Chapter1-58
「最後まで分からない相手だったわね……」
そんなレーナ姫に、リリィはいった。
「お姉さまは面白そうだからって理由でサタゴニア王国の一員として働いてたの」
「そうなのね。で、あなたはどうするつもりなの?」
レーナ姫の問いに、リリィは答える。
「お姉さまが力を託したあなたに着いて行くわ。自由に生きてといわれたけど、このまま行けば女郎行きよ」
「いくらあなたがサキュバスだからってそんな真似はしないわ。あなたはあくまで姉に従っていただけなんだし」
そういうレーナ姫に、リリィは返す。
「そういう意味ではなく……サキュバスの主食は精気なの。

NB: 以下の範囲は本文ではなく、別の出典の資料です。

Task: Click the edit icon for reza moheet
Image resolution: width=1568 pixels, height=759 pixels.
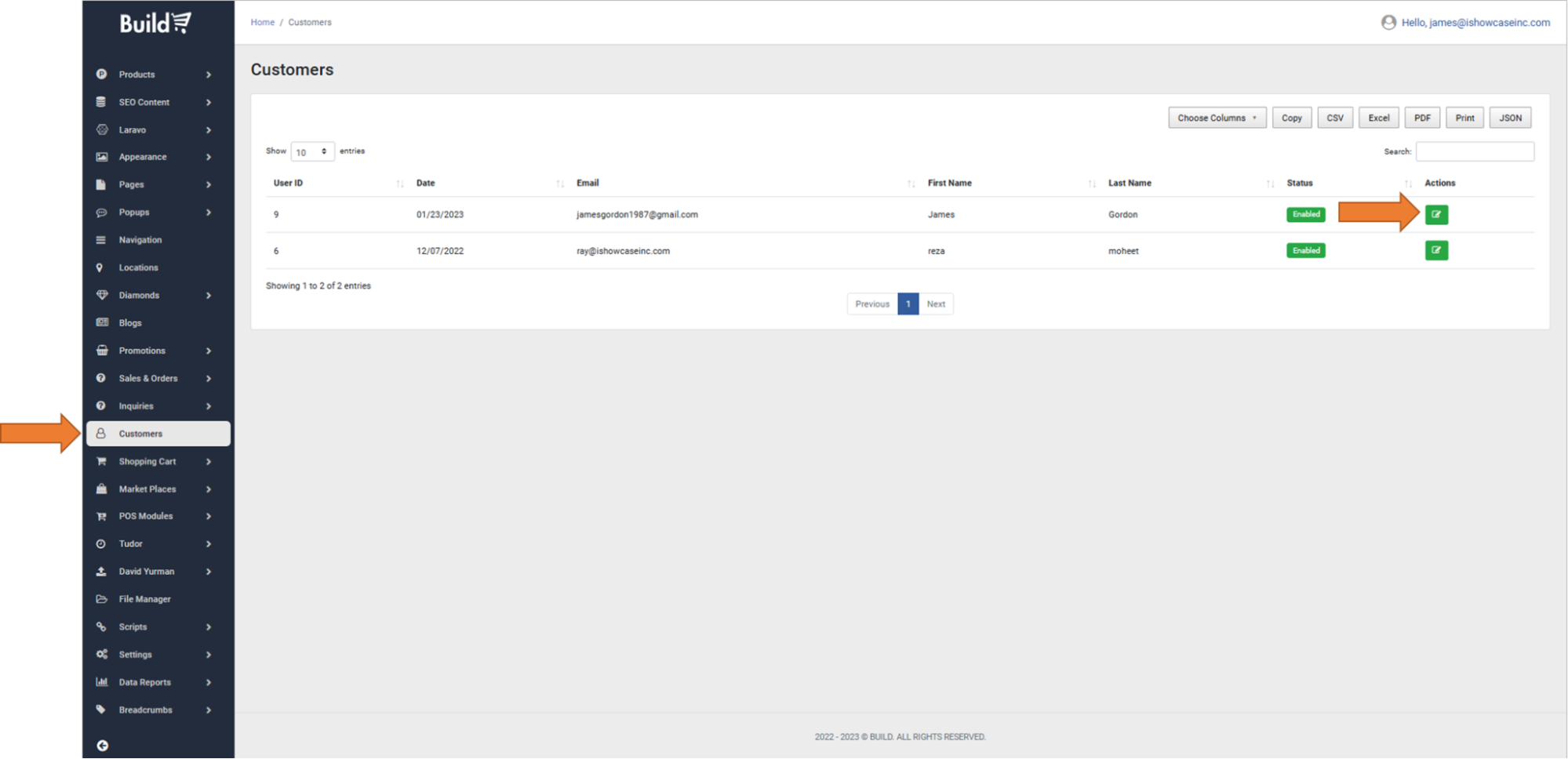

後はいわせないでください」
「つまり、大人数相手なら『そういう行為』しなくてもさっきみたいなことすればいいってことね」
リリィはレーナ姫の言葉に頷いた。
「まあ、精気を吸わなくても生きていけるんだけど。人間でいうと炭水化物を抜くような物なので」
「酷くお腹が空くってこと?」
そんなエリファーに、リリィは頷く。
「そうなのよ。だから同行させて貰えないかしら」
「いいわよ。王家の聖剣なら精気を与えることも可能だし、三人だけじゃ不安だからね」
そういうレーナ姫に、リリィはこういう。
「そういうあなたは変身魔法で女性になっている……男性といったところかしら」
「良くわかったわね」
図星だったレーナ姫……レオンハルトがリリィにそういうと、彼女はこう返す。
「サキュバスは『そういう種族』なんで分かるの。サキュバスのオーブの力を使えば別だけどね」
「いっておくけど、これは女になりたいとかそういう理由の変身じゃないからね」
そんなレーナ姫に、リリィは返す。
「戦略的な理由での変身かと思ってた」
「私は『代役』なのよ。確かにある意味では戦略的な理由といえるかもけど」
そういうレオンハルトにリリィは問いただす。
「代役?あなたがなっている子は病気なの?」
「故人よ。そうでもなければこの王家の聖剣は使えないしね」
事情を説明するレオンハルトにリリィは返した。
「そうだったの。ごめんなさい」
「いや、いいよ。とりあえず、サキュバスのオーブは王家の聖剣に込めておいて……」
そうして、レオンハルトはレーナ姫としてこういう。
「防衛戦も終わったみたいだし、砦に帰るわ」
砦にレーナ姫達が帰ると、そこに兵士がやって来る。
「魔術通信で連絡があった。どうやら、クロニカ山の敵陣を攻め落としたらしい」
「でも、帰って来るまでが防衛よね?」
そんなレーナ姫に、兵士は返した。